Background & Summary

The effectiveness and usability of forest monitoring systems and near-real time deforestation alerts rely on the availability of cloud-free satellite observations, particularly in the tropics where cloud coverage poses a persistent challenge to obtain useful observations. The majority of the operational forest monitoring systems used by tropical countries are based on medium spatial resolution optical satellite data, such as Landsat and more recently Sentinel-21,2,3,4. Previous analyses have found that throughout the tropics, Landsat, with its 16-day repeat cycle, cannot deliver cloud-free images between 5 to 10 months in a year5. Others have found that regions such as the northwestern part of the Amazon are persistently covered by clouds in a 10 month period6. These previous analyses have not considered the increased availability of freely available optical data, not only from the multiple Landsat missions, but also from compatible observations from Sentinel-2 missions.

Identifying where and when there are observation gaps in optical time-series datasets due to cloud coverage can inform national and international programs when and where complementary datasets are needed for timely and accurate forest change detection. This is of particular relevance for near-real-time deforestation systems. For example, this information can guide where and when weather-independent observation platforms, such as Synthetic Aperture Radar (SAR) would be most useful to monitor deforestation in the tropics.

As land cover change methods evolve to combine optical and SAR data7,8,9, it is important to find critical areas where such combined methodologies are most needed, given a) the good performance of optical based systems and b) the complexity and challenges to incorporating available SAR platforms10. It is important to mention that currently, most of the methodologies used to monitor land cover change, including deforestation, rely mostly on optical satellite imagery11,12,13,14,15,16,17,18. There are several satellite sensors currently available that provide free optical imagery, which is available at a high temporal frequency. Of most importance are those of medium spatial resolution (about 20–60 m) such as the Landsat series and Sentinel-2, which are heavily used in national forest monitoring systems and near-real time deforestation alert systems4,19.

Therefore, in this analysis we evaluated the spatial and temporal availability of cloud-free data from the combined time series of Landsat 7, 8 and Sentinel-2, the most common sensors used to monitor deforestation over all the tropics. Table 1 lists the input datasets used to derive final datasets.

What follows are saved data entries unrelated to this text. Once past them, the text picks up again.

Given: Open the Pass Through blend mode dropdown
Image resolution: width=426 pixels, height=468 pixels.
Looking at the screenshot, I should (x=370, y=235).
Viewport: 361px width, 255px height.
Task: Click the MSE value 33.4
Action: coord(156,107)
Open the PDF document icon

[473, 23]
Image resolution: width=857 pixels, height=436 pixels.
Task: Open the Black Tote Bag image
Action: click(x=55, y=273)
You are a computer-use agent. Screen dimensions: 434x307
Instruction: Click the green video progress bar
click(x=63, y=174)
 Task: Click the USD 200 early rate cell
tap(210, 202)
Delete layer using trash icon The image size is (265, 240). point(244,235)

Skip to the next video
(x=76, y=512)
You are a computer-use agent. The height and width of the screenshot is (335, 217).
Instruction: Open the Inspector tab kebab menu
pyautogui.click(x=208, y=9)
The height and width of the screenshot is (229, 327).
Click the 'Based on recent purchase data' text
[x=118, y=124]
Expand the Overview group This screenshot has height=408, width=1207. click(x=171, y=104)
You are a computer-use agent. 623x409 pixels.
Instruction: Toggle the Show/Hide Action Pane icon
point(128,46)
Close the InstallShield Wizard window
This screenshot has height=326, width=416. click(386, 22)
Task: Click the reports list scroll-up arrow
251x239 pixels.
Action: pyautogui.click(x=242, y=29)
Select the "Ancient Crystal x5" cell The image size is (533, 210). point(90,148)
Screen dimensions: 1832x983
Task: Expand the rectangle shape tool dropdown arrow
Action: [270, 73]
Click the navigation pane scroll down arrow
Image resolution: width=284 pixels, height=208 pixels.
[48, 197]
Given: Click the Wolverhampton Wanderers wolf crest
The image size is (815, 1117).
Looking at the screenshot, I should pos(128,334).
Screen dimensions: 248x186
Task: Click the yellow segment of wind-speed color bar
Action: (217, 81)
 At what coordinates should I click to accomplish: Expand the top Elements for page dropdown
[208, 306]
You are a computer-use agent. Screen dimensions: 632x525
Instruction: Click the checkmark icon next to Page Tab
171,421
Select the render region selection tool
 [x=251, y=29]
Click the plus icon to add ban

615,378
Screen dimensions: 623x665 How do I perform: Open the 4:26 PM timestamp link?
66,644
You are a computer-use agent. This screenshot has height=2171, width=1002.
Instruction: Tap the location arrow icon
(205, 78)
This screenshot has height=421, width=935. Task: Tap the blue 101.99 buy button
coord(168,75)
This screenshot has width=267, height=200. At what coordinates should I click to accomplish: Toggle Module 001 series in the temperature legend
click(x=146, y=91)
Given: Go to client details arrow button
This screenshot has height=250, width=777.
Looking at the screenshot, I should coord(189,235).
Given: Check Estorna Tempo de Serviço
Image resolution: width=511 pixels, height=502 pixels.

Table 1 Sensor data used in this analysis.

The main goal of the datasets created is to identify where and when there are not enough cloud-free observations which could hinder effective deforestation monitoring. The datasets developed are derived from annual time series, for the years 2017–2021, combining Landsat 7, 8 and Sentinel-2 data. The derived datasets provide information at the pixel level and include a) number of cloud-free observations, b) number of maximum consecutive days without data within a year, and c) final date in which the maximum number of consecutive days without data occurred.

These resulting datasets can provide immediate insight of areas and timing with not enough cloud-free observations and can be used in deeper analyses at country and sub-country level. To summarize the results in this paper a series of zonal statistics focused on forest extent, and deforestation fronts were performed.

Methods

Study area

This analysis covers the global tropics using country boundaries as reference and Hansen et al.11 forest cover extent mask for year 2010. This large region contains a diverse type of forests, including temperate and tropical forests, and hosts the principal areas of deforestation fronts according to Pacheco et al.20. This analysis doesn’t include Australia, the only deforestation front per Pacheco et al.20 not included in the study, since it is outside of the pan-tropical region. See Fig. 1. The total area analyzed is of 59.4 Million Km2 and covers a total of 168 countries.

Fig. 1
figure 1

Geographic extent of this analysis and deforestation fronts. Data sources: Forest mask:11, Deforestation fronts20.

Data and processing

Five consecutive years of satellite data from Landsat and Sentinel-2 missions were analyzed, specifically 2017–2021. All available images from Landsat 7 and 8, and Sentinel-2 for the given time period were analyzed at the pixel level over the area of interest (see Fig. 1). The main processing steps consisted of using data from the Quality Assurance (QA) band in the case of the Landsat data and cloud presence probabilities in the case of Sentinel-2, for masking out the clouds and cloud shadows at the pixel level for every year evaluated. Then the spatial and temporal availability of these cloud-free data at the pixel level were derived. The data products and bands listed in Table 1 were used to filter clouds for each respective sensor. As described in Table 1, the Surface Reflectance product level was used for the satellite data analyzed. For Landsat 7, this product is not gap-filled and contains gapped areas due to the Scan Line Corrector (SLC) failure21.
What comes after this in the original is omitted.